D’après le bureau de la procureure du comté de Hamilton, Connie Pillich, le vétérinaire a estimé que l’animal devait être euthanasié. Le chien était présenté comme âgé, et la décision médicale d’euthanasie avait été posée avant l’incident.
À ce stade, l’affaire relevait d’une situation douloureuse mais courante pour de nombreux propriétaires d’animaux : accompagner un compagnon en fin de vie dans un établissement vétérinaire.
### Le prix de l’euthanasie au cœur de l’incident
Selon le parquet, le vétérinaire a annoncé à Richard Orth un prix de 500 dollars pour l’euthanasie. Demotivateur convertit ce montant à environ 432 euros.

C’est après cette annonce que la situation aurait basculé. Richard Orth aurait jugé le tarif excessif et refusé de payer les frais vétérinaires demandés par la clinique.

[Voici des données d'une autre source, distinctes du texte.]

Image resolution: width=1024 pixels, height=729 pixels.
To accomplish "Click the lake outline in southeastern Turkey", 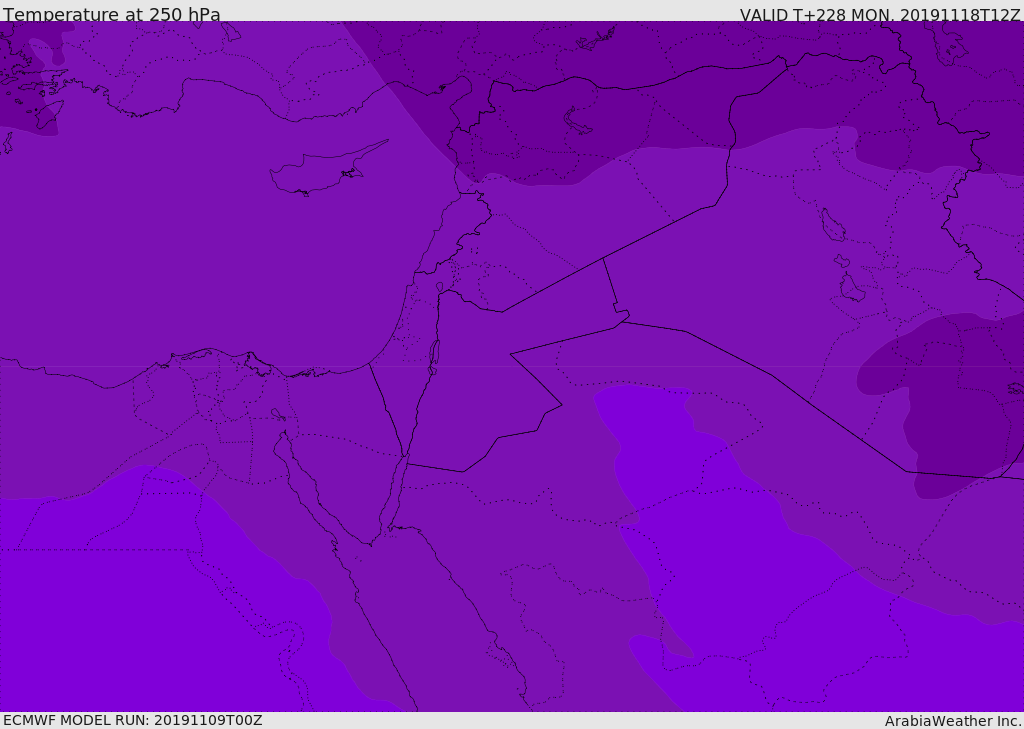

Ce montant est l’un des éléments centraux du dossier, car il apparaît dans les propos attribués au propriétaire. Il ne permet toutefois pas, à lui seul, d’expliquer ou de justifier le geste reproché.
### Les propos enregistrés et le geste reproché
Le personnel de la clinique aurait quitté la pièce pour préparer les médicaments nécessaires à l’euthanasie. C’est pendant cette absence que l’acte reproché à Richard Orth se serait produit.

Selon le parquet, un enregistrement audio de la pièce permettrait de l’entendre s’adresser à son chien. Il aurait notamment déclaré : « Go be with God », avant d’ajouter qu’il ne voulait pas laisser l’animal souffrir.
Les autorités indiquent ensuite qu’il a étranglé Tinkerbell, provoquant des blessures au cou et à la gorge. Le parquet précise que le chien a ensuite dû être euthanasié.